Looking for a zoom from the wide to short tele range with superb optics for my K5. I live in S. Alaska and got into Pentax for the WR, so a lens with that is definitely preferred. I shoot a lot of landscapes and hope to sell work I'm looking for a nice long term investment. The most obvious choice is the DA 16-50, though I have briefly tried the Sigma 17-50 and was very impressed. (I used to have a non stabilized version of the Tamron 17-50 for a Canon and didn't really like it...very noisy, slow focus, but maybe that's changed.)

I started collecting some primes, but I've discovered that Alaska just isn't too suitable for having to switch out lenses (Wind, rain, snow, dust, etc.) so I'm going the high quality zoom route instead.

So my the DA 16-50 worth the extra cash?
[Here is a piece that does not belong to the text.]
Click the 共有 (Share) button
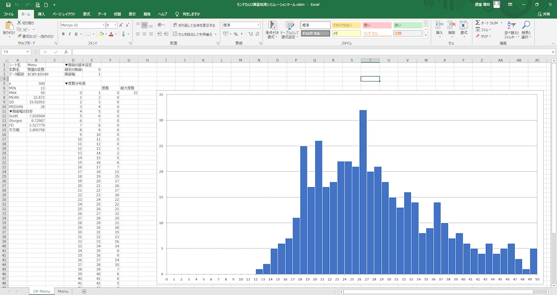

It's the priciest, and I prefer the Sigma sample images I've seen. Plus, the Pentax seems to have some optical issues and the SDM stories scare me. Is there any way to tell if a lens was made in 2012 or not? I hear the issue has likely been fixed for the 2012 copies. The only thing it seems like it has going for it over the competition is the WR, which is a big selling point to me.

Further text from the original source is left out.